* _PROBLEM TO WORK ON_: An exact copy of all the records is the expected answer.

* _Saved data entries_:
Content starts
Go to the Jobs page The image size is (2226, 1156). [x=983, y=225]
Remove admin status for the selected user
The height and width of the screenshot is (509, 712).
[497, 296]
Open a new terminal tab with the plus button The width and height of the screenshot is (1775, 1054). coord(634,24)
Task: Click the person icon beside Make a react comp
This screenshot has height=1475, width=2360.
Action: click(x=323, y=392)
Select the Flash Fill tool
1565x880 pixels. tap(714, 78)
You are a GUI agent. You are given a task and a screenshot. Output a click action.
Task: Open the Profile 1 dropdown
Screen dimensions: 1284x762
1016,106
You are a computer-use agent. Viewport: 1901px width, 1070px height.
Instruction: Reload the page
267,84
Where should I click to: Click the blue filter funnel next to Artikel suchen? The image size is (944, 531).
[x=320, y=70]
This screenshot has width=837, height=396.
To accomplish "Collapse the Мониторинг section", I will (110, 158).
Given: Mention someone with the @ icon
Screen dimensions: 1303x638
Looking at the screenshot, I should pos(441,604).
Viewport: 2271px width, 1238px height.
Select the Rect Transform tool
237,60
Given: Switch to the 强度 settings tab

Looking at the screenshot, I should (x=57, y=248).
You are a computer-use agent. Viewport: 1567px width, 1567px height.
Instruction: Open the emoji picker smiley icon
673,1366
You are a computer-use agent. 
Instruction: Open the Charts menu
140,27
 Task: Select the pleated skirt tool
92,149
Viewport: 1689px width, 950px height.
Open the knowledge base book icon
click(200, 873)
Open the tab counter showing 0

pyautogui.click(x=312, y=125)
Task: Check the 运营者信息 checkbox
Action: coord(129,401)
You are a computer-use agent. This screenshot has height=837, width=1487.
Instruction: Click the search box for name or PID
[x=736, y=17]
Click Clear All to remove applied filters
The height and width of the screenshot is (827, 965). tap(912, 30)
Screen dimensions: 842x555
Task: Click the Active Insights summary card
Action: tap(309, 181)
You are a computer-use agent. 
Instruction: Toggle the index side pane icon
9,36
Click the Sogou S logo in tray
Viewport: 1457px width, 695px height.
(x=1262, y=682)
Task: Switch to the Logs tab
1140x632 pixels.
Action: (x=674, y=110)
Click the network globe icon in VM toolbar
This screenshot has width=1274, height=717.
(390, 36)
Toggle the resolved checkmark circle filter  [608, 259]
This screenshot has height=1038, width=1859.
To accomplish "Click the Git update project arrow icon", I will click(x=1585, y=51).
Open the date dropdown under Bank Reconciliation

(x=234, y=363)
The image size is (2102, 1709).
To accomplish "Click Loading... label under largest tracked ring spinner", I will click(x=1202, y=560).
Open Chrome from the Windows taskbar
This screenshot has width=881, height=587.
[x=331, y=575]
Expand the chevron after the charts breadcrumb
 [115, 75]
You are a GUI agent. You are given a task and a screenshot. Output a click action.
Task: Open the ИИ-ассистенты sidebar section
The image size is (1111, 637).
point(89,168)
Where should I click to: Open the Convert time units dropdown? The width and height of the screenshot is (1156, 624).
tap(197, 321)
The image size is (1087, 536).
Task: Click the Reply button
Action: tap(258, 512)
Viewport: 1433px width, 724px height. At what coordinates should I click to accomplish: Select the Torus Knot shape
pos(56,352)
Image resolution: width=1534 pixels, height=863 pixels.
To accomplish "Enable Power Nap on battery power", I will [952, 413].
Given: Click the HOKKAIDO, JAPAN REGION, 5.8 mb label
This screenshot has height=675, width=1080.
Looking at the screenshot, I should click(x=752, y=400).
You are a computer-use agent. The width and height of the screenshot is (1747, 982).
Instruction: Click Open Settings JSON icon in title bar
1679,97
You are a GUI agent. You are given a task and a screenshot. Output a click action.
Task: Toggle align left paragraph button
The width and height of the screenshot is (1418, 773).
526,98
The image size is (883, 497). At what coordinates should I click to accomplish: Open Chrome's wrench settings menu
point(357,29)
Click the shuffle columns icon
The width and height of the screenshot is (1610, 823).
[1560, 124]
Content ends
* _SOLUTION FOR THIS EXERCISE_:
Go to the Jobs page The image size is (2226, 1156). [x=983, y=225]
Remove admin status for the selected user
The height and width of the screenshot is (509, 712).
[497, 296]
Open a new terminal tab with the plus button The width and height of the screenshot is (1775, 1054). coord(634,24)
Task: Click the person icon beside Make a react comp
This screenshot has height=1475, width=2360.
Action: click(x=323, y=392)
Select the Flash Fill tool
1565x880 pixels. tap(714, 78)
You are a GUI agent. You are given a task and a screenshot. Output a click action.
Task: Open the Profile 1 dropdown
Screen dimensions: 1284x762
1016,106
You are a computer-use agent. Viewport: 1901px width, 1070px height.
Instruction: Reload the page
267,84
Where should I click to: Click the blue filter funnel next to Artikel suchen? The image size is (944, 531).
[x=320, y=70]
This screenshot has width=837, height=396.
To accomplish "Collapse the Мониторинг section", I will (110, 158).
Given: Mention someone with the @ icon
Screen dimensions: 1303x638
Looking at the screenshot, I should pos(441,604).
Viewport: 2271px width, 1238px height.
Select the Rect Transform tool
237,60
Given: Switch to the 强度 settings tab

Looking at the screenshot, I should (x=57, y=248).
You are a computer-use agent. Viewport: 1567px width, 1567px height.
Instruction: Open the emoji picker smiley icon
673,1366
You are a computer-use agent. 
Instruction: Open the Charts menu
140,27
 Task: Select the pleated skirt tool
92,149
Viewport: 1689px width, 950px height.
Open the knowledge base book icon
click(200, 873)
Open the tab counter showing 0

pyautogui.click(x=312, y=125)
Task: Check the 运营者信息 checkbox
Action: coord(129,401)
You are a computer-use agent. This screenshot has height=837, width=1487.
Instruction: Click the search box for name or PID
[x=736, y=17]
Click Clear All to remove applied filters
The height and width of the screenshot is (827, 965). tap(912, 30)
Screen dimensions: 842x555
Task: Click the Active Insights summary card
Action: tap(309, 181)
You are a computer-use agent. 
Instruction: Toggle the index side pane icon
9,36
Click the Sogou S logo in tray
Viewport: 1457px width, 695px height.
(x=1262, y=682)
Task: Switch to the Logs tab
1140x632 pixels.
Action: (x=674, y=110)
Click the network globe icon in VM toolbar
This screenshot has width=1274, height=717.
(390, 36)
Toggle the resolved checkmark circle filter  [608, 259]
This screenshot has height=1038, width=1859.
To accomplish "Click the Git update project arrow icon", I will click(x=1585, y=51).
Open the date dropdown under Bank Reconciliation

(x=234, y=363)
The image size is (2102, 1709).
To accomplish "Click Loading... label under largest tracked ring spinner", I will click(x=1202, y=560).
Open Chrome from the Windows taskbar
This screenshot has width=881, height=587.
[x=331, y=575]
Expand the chevron after the charts breadcrumb
 [115, 75]
You are a GUI agent. You are given a task and a screenshot. Output a click action.
Task: Open the ИИ-ассистенты sidebar section
The image size is (1111, 637).
point(89,168)
Where should I click to: Open the Convert time units dropdown? The width and height of the screenshot is (1156, 624).
tap(197, 321)
The image size is (1087, 536).
Task: Click the Reply button
Action: tap(258, 512)
Viewport: 1433px width, 724px height. At what coordinates should I click to accomplish: Select the Torus Knot shape
pos(56,352)
Image resolution: width=1534 pixels, height=863 pixels.
To accomplish "Enable Power Nap on battery power", I will [952, 413].
Given: Click the HOKKAIDO, JAPAN REGION, 5.8 mb label
This screenshot has height=675, width=1080.
Looking at the screenshot, I should click(x=752, y=400).
You are a computer-use agent. The width and height of the screenshot is (1747, 982).
Instruction: Click Open Settings JSON icon in title bar
1679,97
You are a GUI agent. You are given a task and a screenshot. Output a click action.
Task: Toggle align left paragraph button
The width and height of the screenshot is (1418, 773).
526,98
The image size is (883, 497). At what coordinates should I click to accomplish: Open Chrome's wrench settings menu
point(357,29)
Click the shuffle columns icon
The width and height of the screenshot is (1610, 823).
[1560, 124]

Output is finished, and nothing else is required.